#### What to do:
Recast the material from the line containing "How do I perform: Choose the Ellipse" through the line containing "pos(306,109)" as a numbered list, omitting blank lines.

-------------------------

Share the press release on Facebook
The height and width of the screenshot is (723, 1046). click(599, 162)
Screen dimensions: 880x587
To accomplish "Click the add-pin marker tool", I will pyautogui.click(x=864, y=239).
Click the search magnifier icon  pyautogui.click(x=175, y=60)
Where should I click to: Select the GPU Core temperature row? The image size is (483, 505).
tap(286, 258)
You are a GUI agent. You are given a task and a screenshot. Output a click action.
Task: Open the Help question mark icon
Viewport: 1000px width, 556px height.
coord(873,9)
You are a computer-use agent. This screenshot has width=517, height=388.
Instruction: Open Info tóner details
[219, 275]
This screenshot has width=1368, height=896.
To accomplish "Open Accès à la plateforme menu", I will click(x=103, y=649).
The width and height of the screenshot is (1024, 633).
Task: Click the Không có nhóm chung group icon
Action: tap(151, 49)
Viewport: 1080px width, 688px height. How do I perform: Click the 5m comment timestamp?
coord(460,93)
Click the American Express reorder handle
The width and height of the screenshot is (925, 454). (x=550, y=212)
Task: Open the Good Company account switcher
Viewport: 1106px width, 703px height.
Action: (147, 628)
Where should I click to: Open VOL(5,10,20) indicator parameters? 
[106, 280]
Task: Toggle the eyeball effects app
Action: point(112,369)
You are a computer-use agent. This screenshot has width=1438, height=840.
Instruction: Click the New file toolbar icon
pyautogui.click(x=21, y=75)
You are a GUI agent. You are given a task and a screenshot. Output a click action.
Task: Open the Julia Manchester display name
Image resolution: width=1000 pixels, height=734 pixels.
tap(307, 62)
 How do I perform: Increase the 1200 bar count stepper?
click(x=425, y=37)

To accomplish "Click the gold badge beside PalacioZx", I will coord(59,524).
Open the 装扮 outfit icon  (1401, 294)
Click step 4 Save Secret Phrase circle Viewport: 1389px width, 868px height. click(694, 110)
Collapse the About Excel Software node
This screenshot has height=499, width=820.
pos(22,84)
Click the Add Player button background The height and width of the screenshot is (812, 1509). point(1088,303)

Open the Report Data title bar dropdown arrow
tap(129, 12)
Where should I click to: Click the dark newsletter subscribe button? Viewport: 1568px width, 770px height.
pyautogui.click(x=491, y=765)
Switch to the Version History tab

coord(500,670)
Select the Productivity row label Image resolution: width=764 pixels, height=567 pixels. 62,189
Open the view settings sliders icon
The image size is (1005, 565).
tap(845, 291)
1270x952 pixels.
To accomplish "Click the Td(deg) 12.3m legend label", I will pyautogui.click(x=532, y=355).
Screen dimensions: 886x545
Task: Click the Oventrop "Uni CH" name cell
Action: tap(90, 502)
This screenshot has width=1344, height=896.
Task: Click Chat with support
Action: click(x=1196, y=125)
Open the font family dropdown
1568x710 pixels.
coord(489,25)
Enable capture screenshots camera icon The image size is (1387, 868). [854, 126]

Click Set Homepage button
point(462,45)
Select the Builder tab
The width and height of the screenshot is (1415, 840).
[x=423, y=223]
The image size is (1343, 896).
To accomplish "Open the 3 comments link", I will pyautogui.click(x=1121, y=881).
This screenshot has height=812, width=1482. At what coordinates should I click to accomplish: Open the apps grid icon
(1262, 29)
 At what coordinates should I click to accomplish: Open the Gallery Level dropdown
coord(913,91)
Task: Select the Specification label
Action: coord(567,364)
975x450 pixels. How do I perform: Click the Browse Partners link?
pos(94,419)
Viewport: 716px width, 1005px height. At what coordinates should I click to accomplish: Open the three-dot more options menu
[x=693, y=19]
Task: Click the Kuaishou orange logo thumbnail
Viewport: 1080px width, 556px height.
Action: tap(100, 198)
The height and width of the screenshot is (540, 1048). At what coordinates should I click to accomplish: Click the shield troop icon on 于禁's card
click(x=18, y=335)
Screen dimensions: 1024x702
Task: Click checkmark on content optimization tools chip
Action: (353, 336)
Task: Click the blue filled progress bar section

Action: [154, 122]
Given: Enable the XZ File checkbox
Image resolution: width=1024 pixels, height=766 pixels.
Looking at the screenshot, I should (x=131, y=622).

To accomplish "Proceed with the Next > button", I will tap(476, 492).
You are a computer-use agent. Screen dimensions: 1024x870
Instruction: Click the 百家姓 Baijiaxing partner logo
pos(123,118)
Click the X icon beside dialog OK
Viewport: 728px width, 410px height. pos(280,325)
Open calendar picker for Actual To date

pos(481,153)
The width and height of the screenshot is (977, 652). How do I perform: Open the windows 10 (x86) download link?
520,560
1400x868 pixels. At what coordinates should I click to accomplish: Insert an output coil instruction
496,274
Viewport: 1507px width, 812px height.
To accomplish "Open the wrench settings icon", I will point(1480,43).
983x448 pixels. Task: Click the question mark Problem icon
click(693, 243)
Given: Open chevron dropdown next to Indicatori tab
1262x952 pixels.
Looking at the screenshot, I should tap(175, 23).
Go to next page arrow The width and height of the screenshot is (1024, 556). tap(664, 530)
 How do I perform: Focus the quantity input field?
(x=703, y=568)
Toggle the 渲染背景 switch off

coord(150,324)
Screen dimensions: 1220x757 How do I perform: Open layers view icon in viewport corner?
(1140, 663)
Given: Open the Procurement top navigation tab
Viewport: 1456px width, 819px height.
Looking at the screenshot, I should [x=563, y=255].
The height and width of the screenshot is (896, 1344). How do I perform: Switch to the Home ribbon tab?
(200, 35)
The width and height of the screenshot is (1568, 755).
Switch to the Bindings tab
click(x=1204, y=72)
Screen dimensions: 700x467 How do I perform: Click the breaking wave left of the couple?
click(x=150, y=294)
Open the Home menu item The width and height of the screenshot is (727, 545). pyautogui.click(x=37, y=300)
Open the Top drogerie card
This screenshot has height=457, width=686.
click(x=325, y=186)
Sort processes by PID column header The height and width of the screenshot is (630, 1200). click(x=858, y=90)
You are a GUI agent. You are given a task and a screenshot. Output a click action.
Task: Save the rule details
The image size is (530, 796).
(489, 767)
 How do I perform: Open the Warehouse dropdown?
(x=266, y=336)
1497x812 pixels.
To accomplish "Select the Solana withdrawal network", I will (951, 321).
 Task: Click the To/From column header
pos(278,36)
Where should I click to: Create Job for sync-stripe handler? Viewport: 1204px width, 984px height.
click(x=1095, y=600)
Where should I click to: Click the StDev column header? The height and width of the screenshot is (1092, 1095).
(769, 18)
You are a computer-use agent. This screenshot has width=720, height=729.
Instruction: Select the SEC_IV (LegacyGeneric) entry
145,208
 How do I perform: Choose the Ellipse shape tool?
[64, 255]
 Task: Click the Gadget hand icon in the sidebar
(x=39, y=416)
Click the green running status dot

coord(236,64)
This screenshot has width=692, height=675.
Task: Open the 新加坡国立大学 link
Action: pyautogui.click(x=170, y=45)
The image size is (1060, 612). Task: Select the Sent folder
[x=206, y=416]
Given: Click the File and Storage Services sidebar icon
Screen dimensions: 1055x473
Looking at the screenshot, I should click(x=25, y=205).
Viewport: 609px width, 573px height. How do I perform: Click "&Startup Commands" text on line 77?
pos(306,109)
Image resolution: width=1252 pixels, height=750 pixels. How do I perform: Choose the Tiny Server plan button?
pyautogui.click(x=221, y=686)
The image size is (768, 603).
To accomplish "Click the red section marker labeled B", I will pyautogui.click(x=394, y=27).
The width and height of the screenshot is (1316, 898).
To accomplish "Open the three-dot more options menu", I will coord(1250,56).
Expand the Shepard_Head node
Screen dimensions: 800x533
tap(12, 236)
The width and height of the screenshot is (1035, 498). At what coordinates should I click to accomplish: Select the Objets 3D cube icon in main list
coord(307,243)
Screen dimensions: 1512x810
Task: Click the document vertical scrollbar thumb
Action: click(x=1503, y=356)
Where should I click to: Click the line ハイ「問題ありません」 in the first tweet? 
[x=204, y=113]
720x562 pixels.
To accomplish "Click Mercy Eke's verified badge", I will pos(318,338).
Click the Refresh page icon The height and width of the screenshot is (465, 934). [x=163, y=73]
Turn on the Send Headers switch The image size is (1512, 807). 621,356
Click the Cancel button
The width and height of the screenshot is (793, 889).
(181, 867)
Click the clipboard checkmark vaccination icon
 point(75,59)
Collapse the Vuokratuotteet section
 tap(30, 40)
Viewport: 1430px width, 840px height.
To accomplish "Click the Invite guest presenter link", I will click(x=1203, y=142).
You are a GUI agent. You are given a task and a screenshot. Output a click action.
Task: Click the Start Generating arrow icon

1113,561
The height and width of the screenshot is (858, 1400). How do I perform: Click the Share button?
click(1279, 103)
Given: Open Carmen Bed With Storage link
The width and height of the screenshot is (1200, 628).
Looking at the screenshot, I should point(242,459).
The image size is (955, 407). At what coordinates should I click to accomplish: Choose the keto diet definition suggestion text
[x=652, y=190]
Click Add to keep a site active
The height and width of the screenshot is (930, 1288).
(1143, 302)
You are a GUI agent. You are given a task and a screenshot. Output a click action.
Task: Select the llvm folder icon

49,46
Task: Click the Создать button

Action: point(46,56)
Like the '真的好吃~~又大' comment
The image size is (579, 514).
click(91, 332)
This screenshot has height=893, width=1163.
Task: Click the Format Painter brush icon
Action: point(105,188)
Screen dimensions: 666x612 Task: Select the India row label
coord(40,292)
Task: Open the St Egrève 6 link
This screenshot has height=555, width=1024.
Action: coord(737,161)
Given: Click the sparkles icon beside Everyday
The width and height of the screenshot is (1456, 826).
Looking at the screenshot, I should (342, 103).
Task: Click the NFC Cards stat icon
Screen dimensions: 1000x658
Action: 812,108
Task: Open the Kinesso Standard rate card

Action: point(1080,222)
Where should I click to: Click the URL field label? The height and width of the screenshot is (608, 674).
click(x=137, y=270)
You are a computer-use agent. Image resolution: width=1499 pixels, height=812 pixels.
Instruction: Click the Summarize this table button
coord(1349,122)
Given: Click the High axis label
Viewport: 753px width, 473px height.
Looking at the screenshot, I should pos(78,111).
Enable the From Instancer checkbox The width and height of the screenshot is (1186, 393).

-------------------------

#### Finished exercise:
1.  How do I perform: Choose the Ellipse shape tool?
2. [64, 255]
3.  Task: Click the Gadget hand icon in the sidebar
4. (x=39, y=416)
5. Click the green running status dot
6. coord(236,64)
7. This screenshot has width=692, height=675.
8. Task: Open the 新加坡国立大学 link
9. Action: pyautogui.click(x=170, y=45)
10. The image size is (1060, 612). Task: Select the Sent folder
11. [x=206, y=416]
12. Given: Click the File and Storage Services sidebar icon
13. Screen dimensions: 1055x473
14. Looking at the screenshot, I should click(x=25, y=205).
15. Viewport: 609px width, 573px height. How do I perform: Click "&Startup Commands" text on line 77?
16. pos(306,109)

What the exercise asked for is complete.